もし、ここで転ぼうものなら大量の人の流れに踏みつけられることになる。1人2人に踏まれてもどうってことはないが、迫り来る人はもはや羊の大群と同じだ。これに足蹴にされれば間違いなくただでは済まない。
「だめか・・・」
このままではあまりにも危ない。
僕がそう諦めかけた時だった。
「アギー!肩借りるよ!!」
「え・・・」
返事をする前に、両肩に体重がかかった。そのまま誰かが僕の背中を何かが駆け上がった。肩から腰にかけて1人分の体重がのしかかる。ラックが僕の肩に足を乗せ、器用に立ち上がっていた。

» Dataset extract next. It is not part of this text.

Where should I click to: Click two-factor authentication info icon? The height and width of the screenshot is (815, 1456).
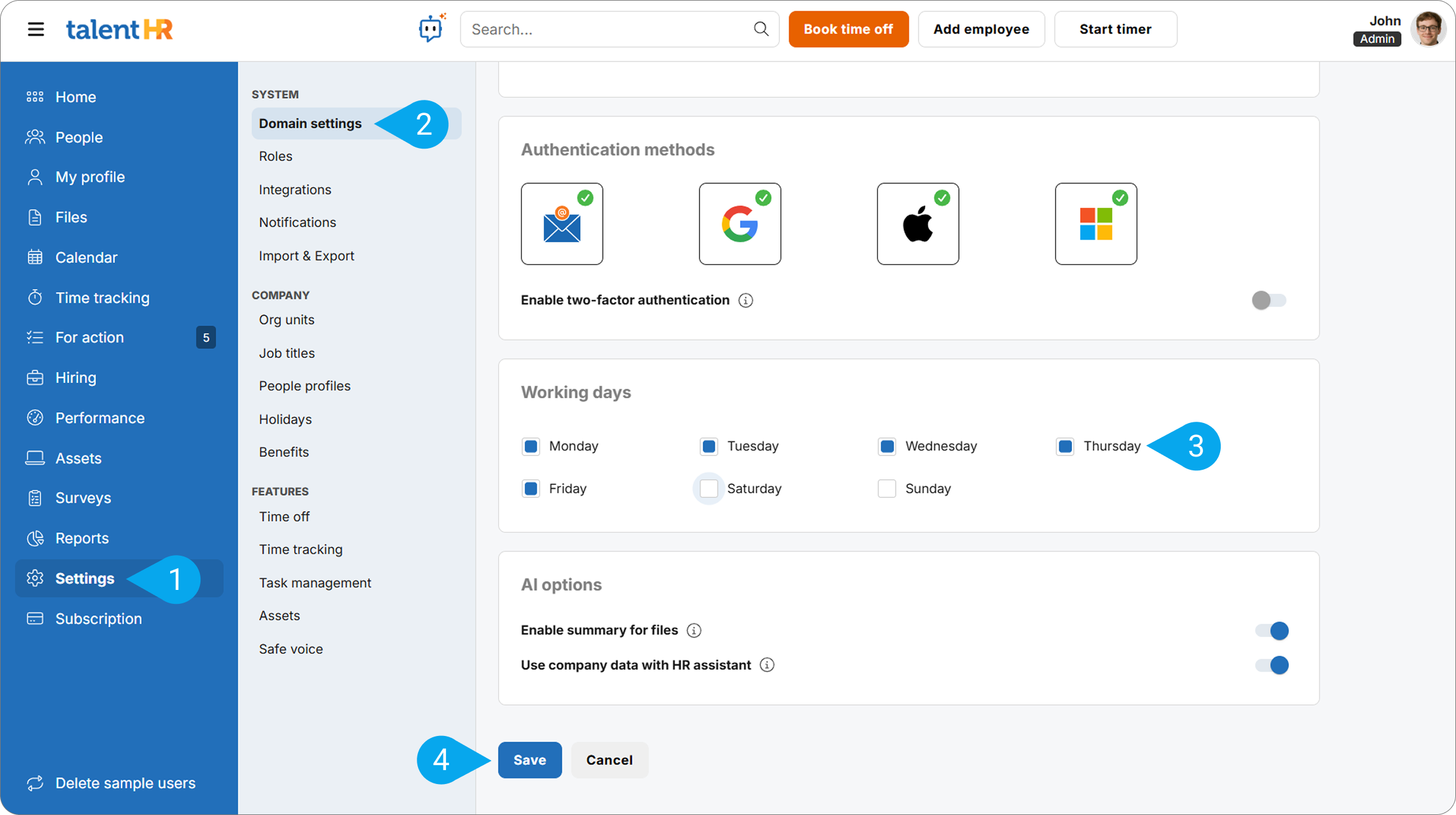[746, 300]
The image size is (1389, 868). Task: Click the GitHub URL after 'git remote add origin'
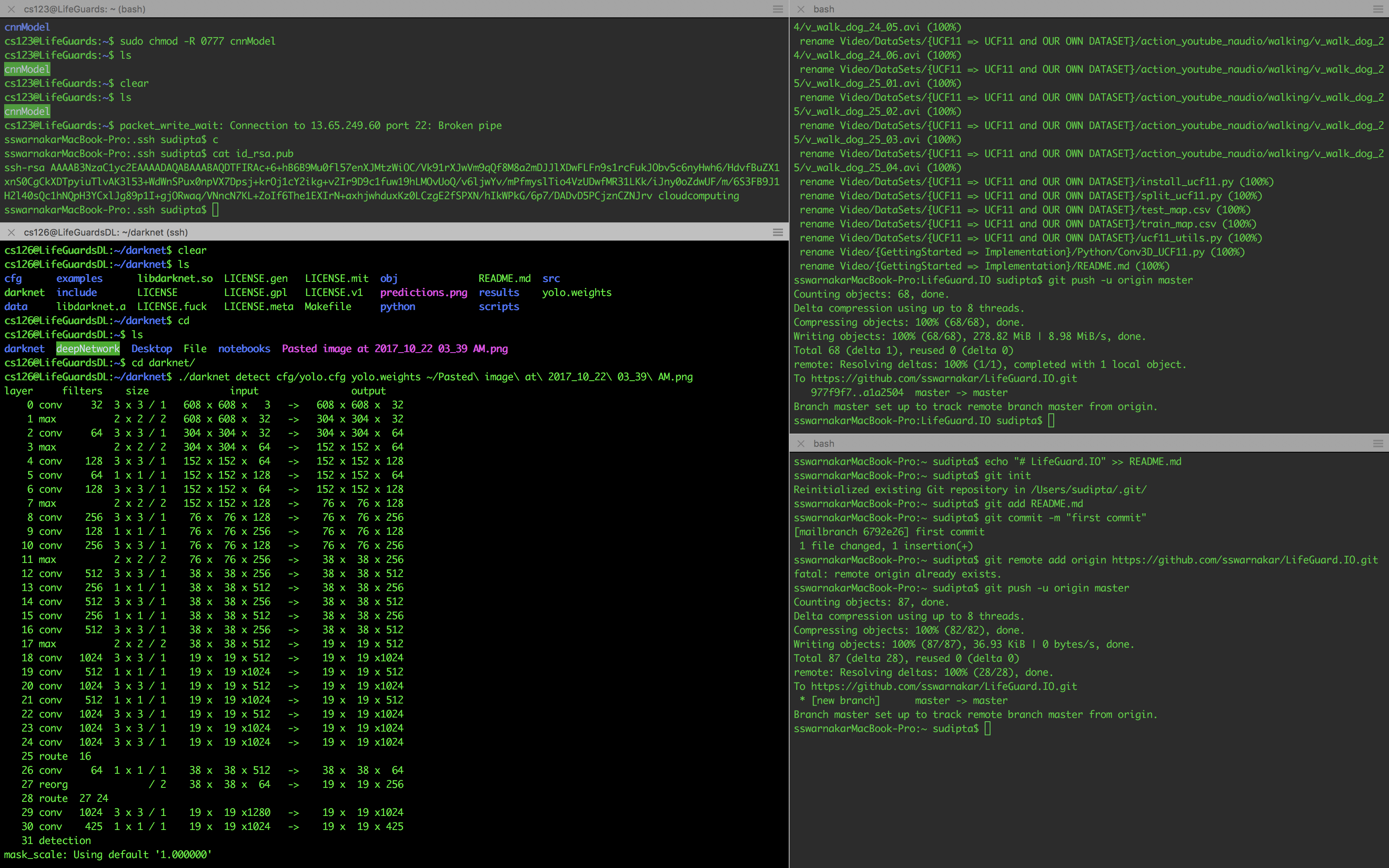pyautogui.click(x=1244, y=560)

「スぐそこ!スぐそこの屋台の隙間だ!モうすぐ人の流れが切れる!もうちょっと耐えろ!」
ありがたい情報だった。
「だったらな、なんとか」
「なるよなぁっ!!」
ボブズが僕の前に立った。その太い両腕で人をかき分け、隙間に身体をねじ込んでいく。
「ラック、いつまで乗ってるの!?」
「アは、ソうだね」
ラックは軽々と僕の肩から降り、僕の後ろに並ぶ。
僕らはボブズを先頭にして人込みをかき分けていった。
そして、ようやく人垣が切れたところには・・・
「うぁ・・・うあぁぁ・・・誰か・・・誰か助けてくれぇええ!」
首に何か噛まれた痕がある男が幽鬼のように手を突き出し、助けを求めていた。